Ahmad Hasanat isn’t one for making career choices based on movies.
“My main motivation wasn’t Indiana Jones,” he said, discussing his professional origin story over cups of fresh brewed tea, steaming against Petra’s cold January air. Instead, Hasanat’s reason for becoming an archaeologist was simple: “I fell in love with this thing.”
Growing up amongst the ruins of an ancient society, Hasanat found himself wondering about the culture and religious practices of the Nabataeans who once inhabited Petra. His childhood fascination grew stronger as he grew older, pushing him to earn a degree in archaeology from Al Hussein Bin Talal University, and eventually to a job within Petra working for the Temple of the Winged Lions Cultural Resource Management (TWLCRM) Initiative.
Though Hasanat was a local and experienced archaeologist, finding a job within Petra was not easy. He approached the TWLCRM because of the project’s reputation for hiring locally, and applied for work with as much enthusiasm as he could muster. “Actually, I kept calling Chris for 15 times,” he said, laughing at the memory of his appeal to former project director Christopher Tuttle, now Executive Director of the Council of American Overseas Research Centers.
Hasanat says that most people who work in Petra probably have wealthy relatives or other advantages which helped them secure their jobs. Given this, he was thrilled when the TWLCRM Initiative hired him. “I was working in the site where I belonged,” he explained. “I feel I belong for the site, for Petra.”
Hasanat’s modesty hides keen talent and steady competence. Before his tenure at the TWLCRM, he worked with archaeologist Thomas Levy of the University of California, San Diego, and mastered complex computer and digital technologies that he subsequently used to support the work of the TWLCRM. Several animations of Hasanat’s three-dimensional computerized models of the temple’s architecture feature prominently on the TWLCRM Facebook page.
Though the TWLCRM Initiative allowed him to achieve his dream of working on an archaeological project within Petra, Hasanat found himself harboring a secret passion: photography. He began taking pictures of Petra with a small, low-resolution camera phone and quickly fell in love. But he knew he needed a real camera. “I came to Chris and asked him where to get a new camera,” remembered Hasanat, “I was interested to take photos for TWLCRM.” Tuttle told him to find out everything he could about camera brands, bodies, and lenses.
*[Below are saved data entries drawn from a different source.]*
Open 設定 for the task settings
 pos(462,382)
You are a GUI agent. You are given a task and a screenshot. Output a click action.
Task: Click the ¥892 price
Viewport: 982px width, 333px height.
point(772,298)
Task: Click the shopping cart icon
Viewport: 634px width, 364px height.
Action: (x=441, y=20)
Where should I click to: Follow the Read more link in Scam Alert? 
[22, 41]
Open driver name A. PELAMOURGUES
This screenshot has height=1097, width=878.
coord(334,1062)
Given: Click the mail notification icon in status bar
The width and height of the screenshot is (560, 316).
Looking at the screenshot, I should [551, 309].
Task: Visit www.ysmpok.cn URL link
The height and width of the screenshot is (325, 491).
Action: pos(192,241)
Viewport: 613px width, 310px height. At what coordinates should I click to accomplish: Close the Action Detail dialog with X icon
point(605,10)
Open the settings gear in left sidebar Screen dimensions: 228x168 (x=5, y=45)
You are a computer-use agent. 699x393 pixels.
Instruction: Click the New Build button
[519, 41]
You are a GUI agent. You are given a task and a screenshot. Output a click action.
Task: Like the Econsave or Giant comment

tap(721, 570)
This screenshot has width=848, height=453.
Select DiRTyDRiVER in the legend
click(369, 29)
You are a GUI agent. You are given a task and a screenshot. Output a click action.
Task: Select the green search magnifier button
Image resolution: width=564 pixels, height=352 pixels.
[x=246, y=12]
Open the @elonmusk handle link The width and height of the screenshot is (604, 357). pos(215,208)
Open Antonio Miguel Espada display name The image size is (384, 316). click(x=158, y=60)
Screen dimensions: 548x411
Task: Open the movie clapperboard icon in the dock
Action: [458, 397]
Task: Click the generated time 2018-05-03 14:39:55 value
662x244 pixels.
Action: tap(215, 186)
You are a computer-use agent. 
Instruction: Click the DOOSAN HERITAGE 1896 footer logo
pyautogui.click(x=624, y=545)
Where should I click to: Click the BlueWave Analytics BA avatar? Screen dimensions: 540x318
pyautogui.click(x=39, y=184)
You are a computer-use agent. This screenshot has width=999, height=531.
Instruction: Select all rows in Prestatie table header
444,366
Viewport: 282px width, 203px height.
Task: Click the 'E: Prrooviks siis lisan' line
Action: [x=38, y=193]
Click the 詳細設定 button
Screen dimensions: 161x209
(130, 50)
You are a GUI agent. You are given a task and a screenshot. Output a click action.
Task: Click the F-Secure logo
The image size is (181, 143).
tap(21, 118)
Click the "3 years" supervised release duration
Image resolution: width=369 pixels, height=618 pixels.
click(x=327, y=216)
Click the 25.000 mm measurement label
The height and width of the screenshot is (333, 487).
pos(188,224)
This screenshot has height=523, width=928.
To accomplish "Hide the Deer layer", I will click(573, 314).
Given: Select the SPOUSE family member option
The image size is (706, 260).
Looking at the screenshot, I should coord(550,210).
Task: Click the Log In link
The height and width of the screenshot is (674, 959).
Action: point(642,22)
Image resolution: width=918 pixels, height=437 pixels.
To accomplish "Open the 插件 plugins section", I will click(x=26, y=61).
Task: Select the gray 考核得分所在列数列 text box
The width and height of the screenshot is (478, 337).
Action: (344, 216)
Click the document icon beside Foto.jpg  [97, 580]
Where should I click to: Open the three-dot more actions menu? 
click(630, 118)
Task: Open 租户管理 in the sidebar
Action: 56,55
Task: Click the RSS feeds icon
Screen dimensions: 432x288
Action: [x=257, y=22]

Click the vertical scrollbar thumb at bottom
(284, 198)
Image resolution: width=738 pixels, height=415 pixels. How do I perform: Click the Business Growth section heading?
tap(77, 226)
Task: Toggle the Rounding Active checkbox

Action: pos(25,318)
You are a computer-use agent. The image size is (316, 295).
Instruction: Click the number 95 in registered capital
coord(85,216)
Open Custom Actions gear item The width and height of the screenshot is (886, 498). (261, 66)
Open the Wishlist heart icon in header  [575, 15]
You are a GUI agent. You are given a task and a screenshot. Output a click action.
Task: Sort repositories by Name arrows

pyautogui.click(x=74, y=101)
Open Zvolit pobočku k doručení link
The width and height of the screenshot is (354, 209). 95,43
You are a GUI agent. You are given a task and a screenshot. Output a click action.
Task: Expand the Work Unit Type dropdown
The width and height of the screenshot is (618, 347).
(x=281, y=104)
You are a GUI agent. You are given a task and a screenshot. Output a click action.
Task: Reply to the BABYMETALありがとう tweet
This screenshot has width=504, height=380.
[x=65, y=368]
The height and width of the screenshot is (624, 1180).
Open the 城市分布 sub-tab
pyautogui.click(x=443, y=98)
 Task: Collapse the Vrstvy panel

So Hasanat searched, learning about the art of photography and how best to capture the beautiful but challenging Petra landscape. When Hasanat chose a camera and showed it to Tuttle on his laptop, Tuttle simply clicked “purchase” on the screen, buying a new camera for the project at Hasanat’s recommendation. “He just ordered that camera without any comment,” said Hasanat.
Tuttle’s decision was not a mistake. Hasanat’s photographs helped document both the work on site and the bright alien beauty of the surrounding landscape. His photography, in addition to receiving numerous “likes” on the TWLCRM Facebook page, earned him first place in the Archaeological Institute of America’s fieldwork photo contest in 2013. He currently showcases his work on his own website, Memories of Wadi Musa, where visitors can experience the remote but awesome beauty of Petra through his photographs.
Hasanat left the TWLCRM Initiative in 2013 to work as a Computer-Aided Design Engineer at the FalconVIZ project, funded by the the King Abdullah University of Science and Technology (KAUST) in Saudi Arabia, and recently returned to Jordan to work for the Petra Archaeological Park as a photographer. He credits the TWLCRM with providing him with the training and skills that helped further his career and, in turn, the project applauds the many ways he contributed to the mission of the TWLCRM Initiative.